Marrazzo did not immediately respond to a request for comment. An out-of-office message said she is away from email because she is working as an attending physician.
Advocates cheered her selection, noting that it came amid a rise of sexually transmitted infections across the United States, including a surge of syphilis cases among infants.
“Dr. Marrazzo has devoted her career to fighting sexually transmitted infections,” David C. Harvey, executive director of the National Coalition of STD Directors, said in a statement, adding that her selection ensures that those infections “will be taken seriously in the national policy environment.”
Fauci led the infectious-disease institute for 38 years as it played a key role responding to HIV/AIDS, the coronavirus and other infectious diseases, winning acclaim from public health experts — including his eventual successor.
“Great opportunity to thank Dr. Fauci today for his unparalleled commitment to advancing science & communication,” Marrazzo posted on social media in October 2022.
Fauci stepped down in December after serving as the face of the coronavirus response under Biden and at the pandemic’s outset under President Donald Trump, when he became the target of GOP-led political attacks. Hugh Auchincloss Jr., a longtime deputy of Fauci’s, has been serving as NIAID’s acting director.
Fauci, who said he did not have a close relationship with Marrazzo and was not involved in her selection, applauded the NIH search committee in an interview with The Washington Post.
“She’s an experienced infectious-disease person; she’s very well-liked,” Fauci said, citing her research into sexually transmitted diseases and noting that Marrazzo was a part of the clinical trials network he helped construct decades ago.
Fauci acknowledged the growing focus on NIH and his institute, warning that Marrazzo would probably face her own share of scrutiny.
“Sometimes, my sticking with data and facts generated a lot of antagonism on the part of people with extreme views,” Fauci said. “She will likely face that. … I believe she will be up to it as long as she stays anchored in science and evidence, and in keeping an open mind.”
Michael Saag, who has worked with Marrazzo for more than 20 years, said she has the leadership skills to oversee programs inside and outside of the institute, and the chops to handle potentially adversarial hearings on Capitol Hill and negative publicity that might come with the role.
“Unfortunately, in our current political environment, just having a position like this will be a lightning rod for a lot of hate speech and attack[s],” said Saag, a professor of medicine and infectious diseases at the University of Alabama at Birmingham. “She’s got a tough skin.

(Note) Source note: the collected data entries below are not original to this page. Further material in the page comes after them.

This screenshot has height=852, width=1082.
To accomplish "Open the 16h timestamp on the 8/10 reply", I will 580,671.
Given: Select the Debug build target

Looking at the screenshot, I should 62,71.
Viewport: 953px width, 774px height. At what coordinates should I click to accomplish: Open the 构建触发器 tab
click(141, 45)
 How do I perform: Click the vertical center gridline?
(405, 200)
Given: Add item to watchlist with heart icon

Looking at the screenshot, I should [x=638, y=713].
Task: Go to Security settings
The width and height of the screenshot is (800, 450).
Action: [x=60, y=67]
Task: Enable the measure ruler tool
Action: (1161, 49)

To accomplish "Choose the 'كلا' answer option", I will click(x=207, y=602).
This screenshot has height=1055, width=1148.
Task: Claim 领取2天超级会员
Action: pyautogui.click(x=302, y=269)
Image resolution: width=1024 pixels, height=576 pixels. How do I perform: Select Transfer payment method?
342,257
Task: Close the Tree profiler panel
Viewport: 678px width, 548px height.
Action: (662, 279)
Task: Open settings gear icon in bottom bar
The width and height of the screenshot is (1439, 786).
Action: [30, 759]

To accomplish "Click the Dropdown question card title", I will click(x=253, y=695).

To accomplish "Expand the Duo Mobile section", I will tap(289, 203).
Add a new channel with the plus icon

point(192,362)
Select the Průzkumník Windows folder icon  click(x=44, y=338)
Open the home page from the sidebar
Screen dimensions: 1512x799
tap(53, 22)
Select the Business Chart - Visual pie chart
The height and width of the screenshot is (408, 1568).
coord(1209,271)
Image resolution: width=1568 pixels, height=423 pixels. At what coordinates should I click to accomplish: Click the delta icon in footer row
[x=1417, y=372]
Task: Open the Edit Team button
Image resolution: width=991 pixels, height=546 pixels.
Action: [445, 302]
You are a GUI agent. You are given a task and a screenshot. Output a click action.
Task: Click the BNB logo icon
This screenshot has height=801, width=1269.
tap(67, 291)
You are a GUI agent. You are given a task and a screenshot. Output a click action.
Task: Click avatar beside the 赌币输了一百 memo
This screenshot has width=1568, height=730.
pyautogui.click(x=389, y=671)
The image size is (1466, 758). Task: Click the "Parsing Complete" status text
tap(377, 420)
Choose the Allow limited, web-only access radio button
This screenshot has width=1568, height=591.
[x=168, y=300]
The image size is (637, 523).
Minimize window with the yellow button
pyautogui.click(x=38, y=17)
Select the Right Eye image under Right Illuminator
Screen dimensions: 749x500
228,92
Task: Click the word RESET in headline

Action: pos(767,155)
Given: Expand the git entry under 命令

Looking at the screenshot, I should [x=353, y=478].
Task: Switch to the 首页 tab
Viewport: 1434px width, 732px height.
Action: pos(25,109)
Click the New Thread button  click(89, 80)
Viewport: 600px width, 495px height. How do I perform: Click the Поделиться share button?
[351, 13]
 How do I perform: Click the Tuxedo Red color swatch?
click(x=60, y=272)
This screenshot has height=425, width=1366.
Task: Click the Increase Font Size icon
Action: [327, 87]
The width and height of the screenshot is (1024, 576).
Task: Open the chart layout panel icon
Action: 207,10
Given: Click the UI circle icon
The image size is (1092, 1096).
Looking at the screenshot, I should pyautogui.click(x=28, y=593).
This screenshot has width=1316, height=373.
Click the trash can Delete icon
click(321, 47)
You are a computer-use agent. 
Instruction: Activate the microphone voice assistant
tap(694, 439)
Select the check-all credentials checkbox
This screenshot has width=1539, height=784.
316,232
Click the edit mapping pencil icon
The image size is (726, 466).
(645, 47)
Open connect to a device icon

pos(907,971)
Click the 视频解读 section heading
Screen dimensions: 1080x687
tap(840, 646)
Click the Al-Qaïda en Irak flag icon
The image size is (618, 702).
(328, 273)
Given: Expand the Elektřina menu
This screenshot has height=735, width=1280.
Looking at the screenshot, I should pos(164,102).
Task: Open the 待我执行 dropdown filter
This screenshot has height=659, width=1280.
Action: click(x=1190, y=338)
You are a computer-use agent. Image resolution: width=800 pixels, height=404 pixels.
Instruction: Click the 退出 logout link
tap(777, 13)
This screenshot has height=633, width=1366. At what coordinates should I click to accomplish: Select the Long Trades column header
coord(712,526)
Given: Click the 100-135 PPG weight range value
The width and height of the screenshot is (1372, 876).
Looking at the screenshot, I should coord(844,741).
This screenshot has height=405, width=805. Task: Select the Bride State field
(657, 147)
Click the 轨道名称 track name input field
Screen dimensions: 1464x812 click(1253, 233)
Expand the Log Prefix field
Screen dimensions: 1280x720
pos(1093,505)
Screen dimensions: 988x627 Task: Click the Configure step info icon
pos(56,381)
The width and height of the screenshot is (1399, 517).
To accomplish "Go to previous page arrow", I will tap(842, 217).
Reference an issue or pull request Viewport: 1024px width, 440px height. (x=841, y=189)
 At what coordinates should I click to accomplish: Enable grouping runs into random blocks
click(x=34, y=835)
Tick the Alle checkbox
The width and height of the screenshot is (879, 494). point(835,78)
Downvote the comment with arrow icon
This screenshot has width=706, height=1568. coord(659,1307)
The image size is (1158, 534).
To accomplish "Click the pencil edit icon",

I think she’ll be able to manage it well.”
Marrazzo has experience working with top state officials and others amid a crisis. During the height of the pandemic, she participated in weekly calls with Alabama officials and others to confront the latest challenges and navigate thorny issues, such as students returning safely to classrooms, Saag said.
Peter Staley, an HIV activist who sat on the NIH search committee that selected Marrazzo, praised her as one of the “amazing candidates” to fill Fauci’s role.
In social media posts, Staley urged Marrazzo to keep the institute focused on persistent challenges such as HIV and newer concerns such as long covid, and also address how the institute works with the private sector on drug development — a frequent point of contention between activists and the federal government.